En Loire, quelles valeurs réelles retrouve-t-on ?
La Loire se distingue non seulement par la diversité de ses appellations, de ses climats, mais aussi par l’amplitude de ses pratiques : on trouve des vins à zéro sulfite ajouté chez des figures comme Richard Leroy (Montbenault, Anjou), Céline Oulié, Puzelat-Bonhomme ou la famille Mosse. Mais cela ne signifie pas nécessairement “zéro sulfite présent”.
Des analyses récentes sur un panel de 47 vins naturels ligériens (source : Revue du Vin de France 2022) donnent :
- 32 échantillons entre 6 et 18 mg/L de soufre total (rouges et blancs confondus)
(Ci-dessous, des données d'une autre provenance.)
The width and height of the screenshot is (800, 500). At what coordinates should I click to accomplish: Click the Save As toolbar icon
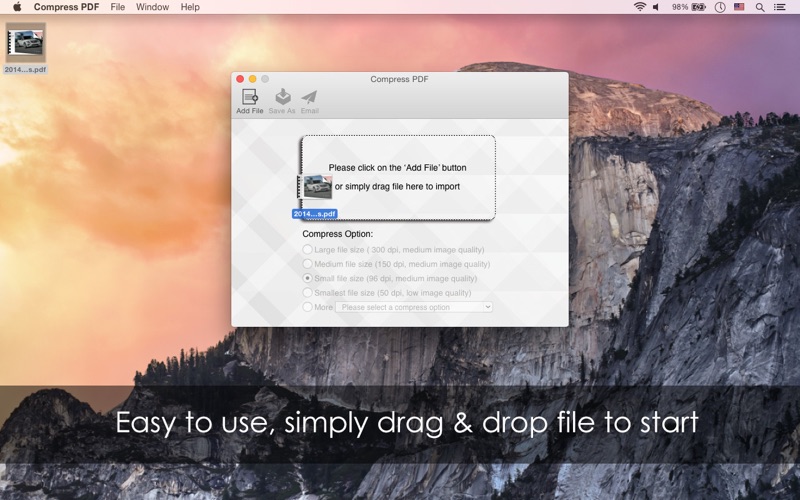282,98
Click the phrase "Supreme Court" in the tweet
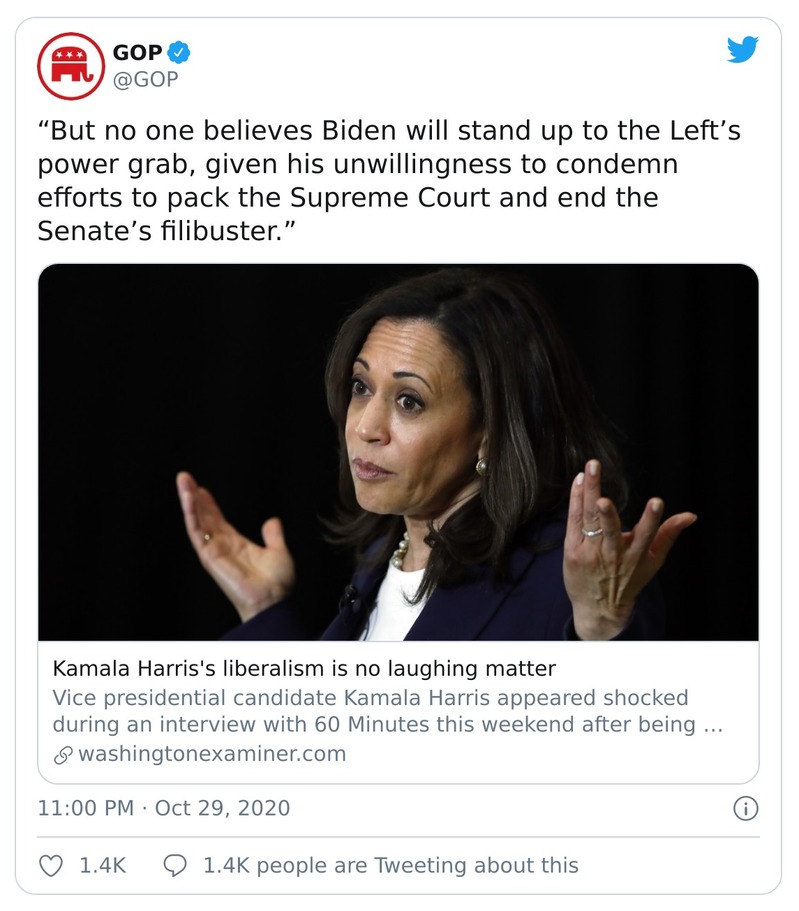The image size is (799, 911). (x=392, y=197)
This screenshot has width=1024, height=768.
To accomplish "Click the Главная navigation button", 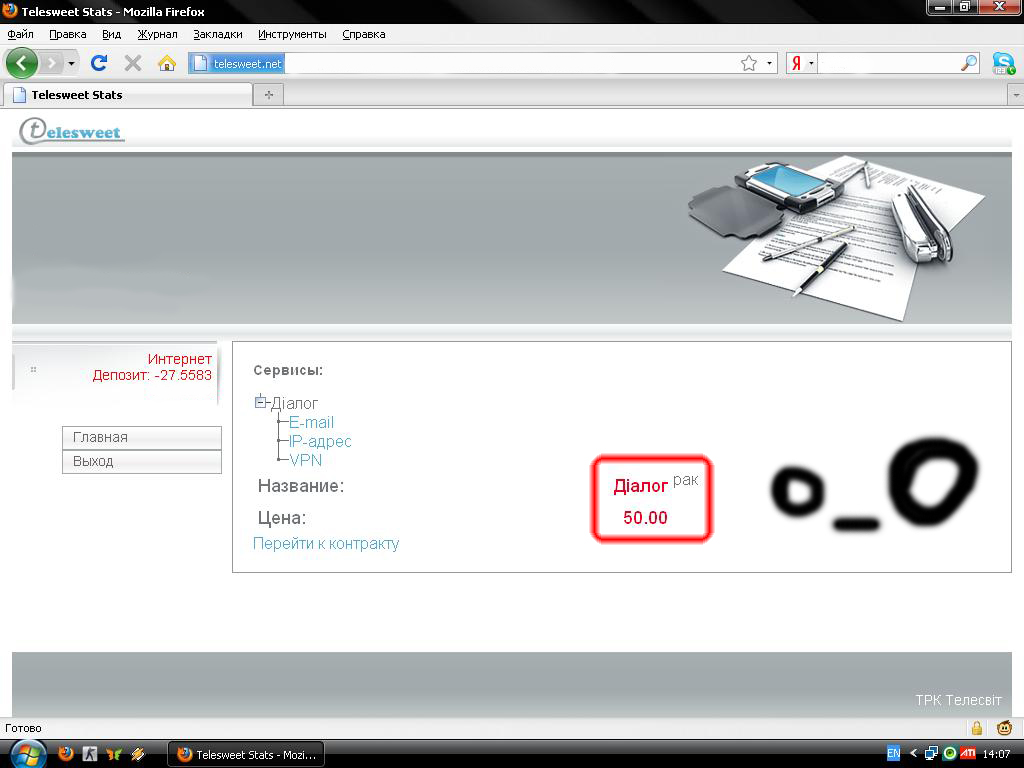I will pyautogui.click(x=141, y=437).
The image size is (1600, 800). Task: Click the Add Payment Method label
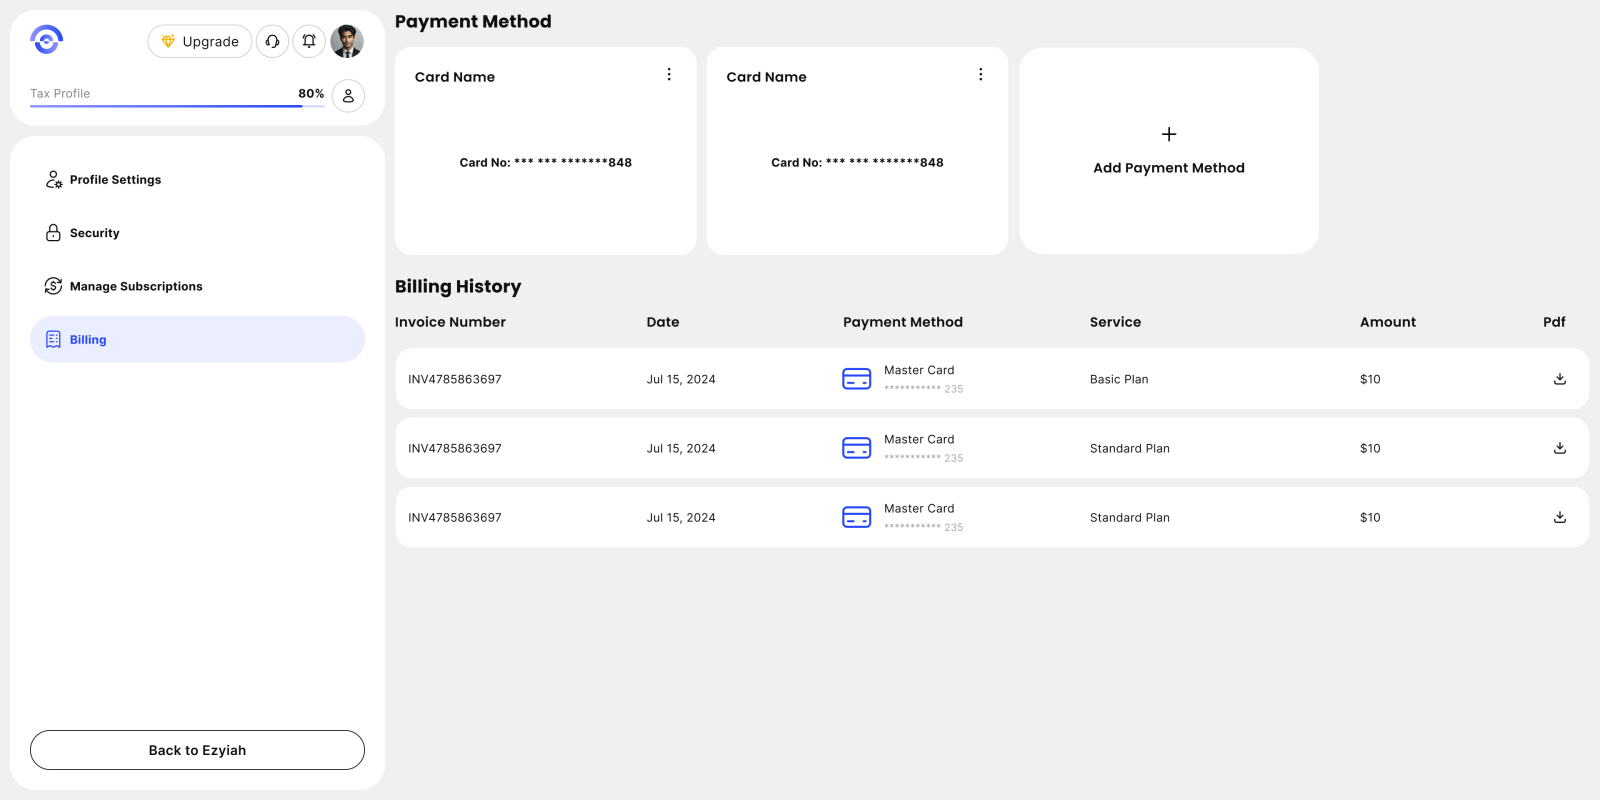pos(1168,168)
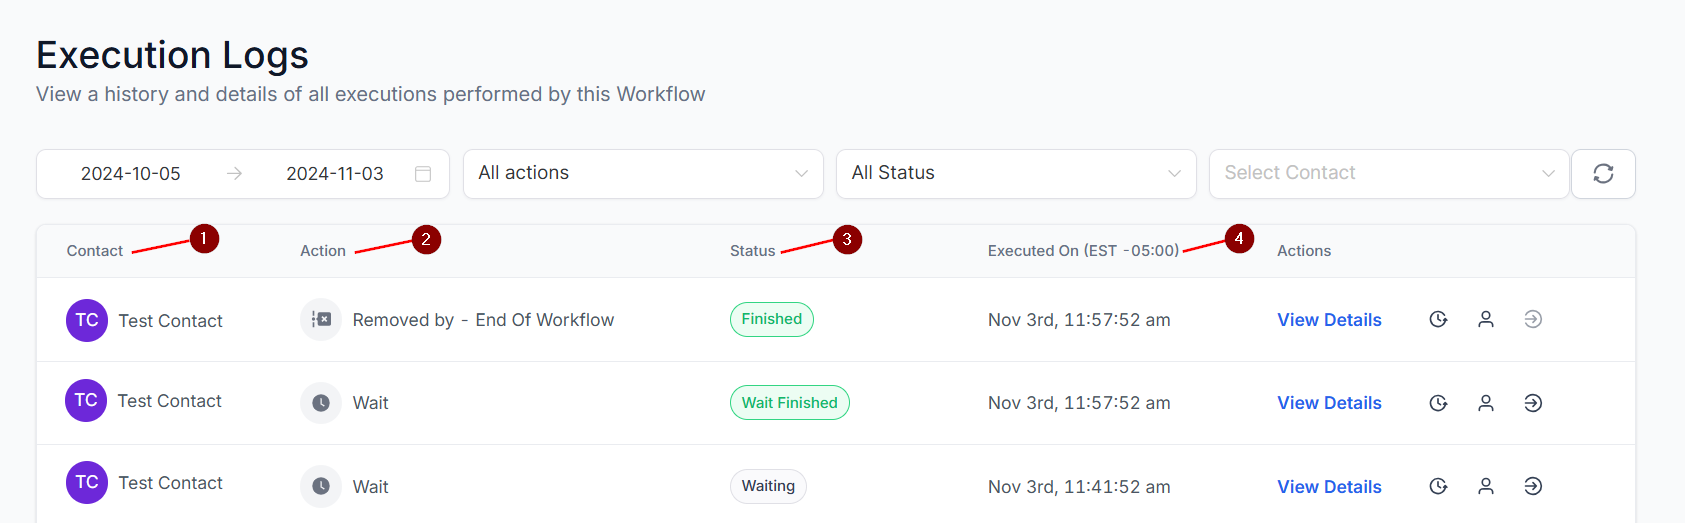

- 11 échantillons dépassant les 20 mg/L, la plupart suite à un ajout en protection à la mise
- 4 échantillons sous les 6 mg/L, souvent sur les pétillants naturels (« pet’nat ») ou les vins de soif bus très jeunes
Sur des blancs secs (chenin majoritairement), les quantités sont rarement nulles (le chenin, plus fragile, “aime” le soufre en microdose) : entre 8 et 25 mg/L, la majorité étant inférieure à 18 mg/L. Sur le rouge, gamay, grolleau, cabernet : entre 5 et 18 mg/L, parfois un peloton autour de 12 mg/L.
A titre de comparaison, les vins “conventionnels” du même secteur présentent des taux courants de 60 à 120 mg/L en rouge, 100 à 180 mg/L en blanc. La logique du “moins c’est mieux” n’exclut toutefois pas la prudence, surtout dans des millésimes difficiles ou des élevages longs.